___ Data to process

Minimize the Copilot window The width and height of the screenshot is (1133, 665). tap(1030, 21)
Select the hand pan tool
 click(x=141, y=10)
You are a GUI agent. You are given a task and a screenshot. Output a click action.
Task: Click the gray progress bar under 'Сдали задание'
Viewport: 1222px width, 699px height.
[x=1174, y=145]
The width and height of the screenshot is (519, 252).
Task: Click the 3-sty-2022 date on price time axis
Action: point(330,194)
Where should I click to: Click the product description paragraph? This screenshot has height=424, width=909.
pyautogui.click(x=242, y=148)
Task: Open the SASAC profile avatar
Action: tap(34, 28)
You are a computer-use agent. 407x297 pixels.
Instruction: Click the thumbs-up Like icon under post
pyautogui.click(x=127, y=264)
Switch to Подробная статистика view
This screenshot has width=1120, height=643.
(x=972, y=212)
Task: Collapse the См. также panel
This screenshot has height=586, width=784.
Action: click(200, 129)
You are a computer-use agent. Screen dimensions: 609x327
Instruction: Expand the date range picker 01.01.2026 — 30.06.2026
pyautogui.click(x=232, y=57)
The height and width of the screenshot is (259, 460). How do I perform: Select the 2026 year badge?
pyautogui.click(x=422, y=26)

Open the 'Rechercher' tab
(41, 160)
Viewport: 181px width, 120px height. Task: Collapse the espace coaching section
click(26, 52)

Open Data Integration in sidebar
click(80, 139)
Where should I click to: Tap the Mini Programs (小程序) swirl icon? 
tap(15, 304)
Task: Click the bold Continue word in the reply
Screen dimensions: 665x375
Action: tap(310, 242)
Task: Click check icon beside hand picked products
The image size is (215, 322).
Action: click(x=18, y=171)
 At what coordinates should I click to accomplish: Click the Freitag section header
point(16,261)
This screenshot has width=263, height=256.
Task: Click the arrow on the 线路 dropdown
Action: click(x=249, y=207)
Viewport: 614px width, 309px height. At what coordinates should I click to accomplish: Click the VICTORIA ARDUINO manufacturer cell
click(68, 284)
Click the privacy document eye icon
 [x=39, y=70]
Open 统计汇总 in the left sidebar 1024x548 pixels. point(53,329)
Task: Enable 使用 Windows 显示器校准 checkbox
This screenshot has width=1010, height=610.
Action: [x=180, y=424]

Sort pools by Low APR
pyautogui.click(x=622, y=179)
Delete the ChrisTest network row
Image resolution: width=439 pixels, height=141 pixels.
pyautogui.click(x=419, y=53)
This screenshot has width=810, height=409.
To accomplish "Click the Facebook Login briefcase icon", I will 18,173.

______

§ Directions
Repeat the records above exactly as they appear.

§ Finished task
Minimize the Copilot window The width and height of the screenshot is (1133, 665). tap(1030, 21)
Select the hand pan tool
 click(x=141, y=10)
You are a GUI agent. You are given a task and a screenshot. Output a click action.
Task: Click the gray progress bar under 'Сдали задание'
Viewport: 1222px width, 699px height.
[x=1174, y=145]
The width and height of the screenshot is (519, 252).
Task: Click the 3-sty-2022 date on price time axis
Action: point(330,194)
Where should I click to: Click the product description paragraph? This screenshot has height=424, width=909.
pyautogui.click(x=242, y=148)
Task: Open the SASAC profile avatar
Action: tap(34, 28)
You are a computer-use agent. 407x297 pixels.
Instruction: Click the thumbs-up Like icon under post
pyautogui.click(x=127, y=264)
Switch to Подробная статистика view
This screenshot has width=1120, height=643.
(x=972, y=212)
Task: Collapse the См. также panel
This screenshot has height=586, width=784.
Action: click(200, 129)
You are a computer-use agent. Screen dimensions: 609x327
Instruction: Expand the date range picker 01.01.2026 — 30.06.2026
pyautogui.click(x=232, y=57)
The height and width of the screenshot is (259, 460). How do I perform: Select the 2026 year badge?
pyautogui.click(x=422, y=26)

Open the 'Rechercher' tab
(41, 160)
Viewport: 181px width, 120px height. Task: Collapse the espace coaching section
click(26, 52)

Open Data Integration in sidebar
click(80, 139)
Where should I click to: Tap the Mini Programs (小程序) swirl icon? 
tap(15, 304)
Task: Click the bold Continue word in the reply
Screen dimensions: 665x375
Action: tap(310, 242)
Task: Click check icon beside hand picked products
The image size is (215, 322).
Action: click(x=18, y=171)
 At what coordinates should I click to accomplish: Click the Freitag section header
point(16,261)
This screenshot has width=263, height=256.
Task: Click the arrow on the 线路 dropdown
Action: click(x=249, y=207)
Viewport: 614px width, 309px height. At what coordinates should I click to accomplish: Click the VICTORIA ARDUINO manufacturer cell
click(68, 284)
Click the privacy document eye icon
 [x=39, y=70]
Open 统计汇总 in the left sidebar 1024x548 pixels. point(53,329)
Task: Enable 使用 Windows 显示器校准 checkbox
This screenshot has width=1010, height=610.
Action: [x=180, y=424]

Sort pools by Low APR
pyautogui.click(x=622, y=179)
Delete the ChrisTest network row
Image resolution: width=439 pixels, height=141 pixels.
pyautogui.click(x=419, y=53)
This screenshot has width=810, height=409.
To accomplish "Click the Facebook Login briefcase icon", I will 18,173.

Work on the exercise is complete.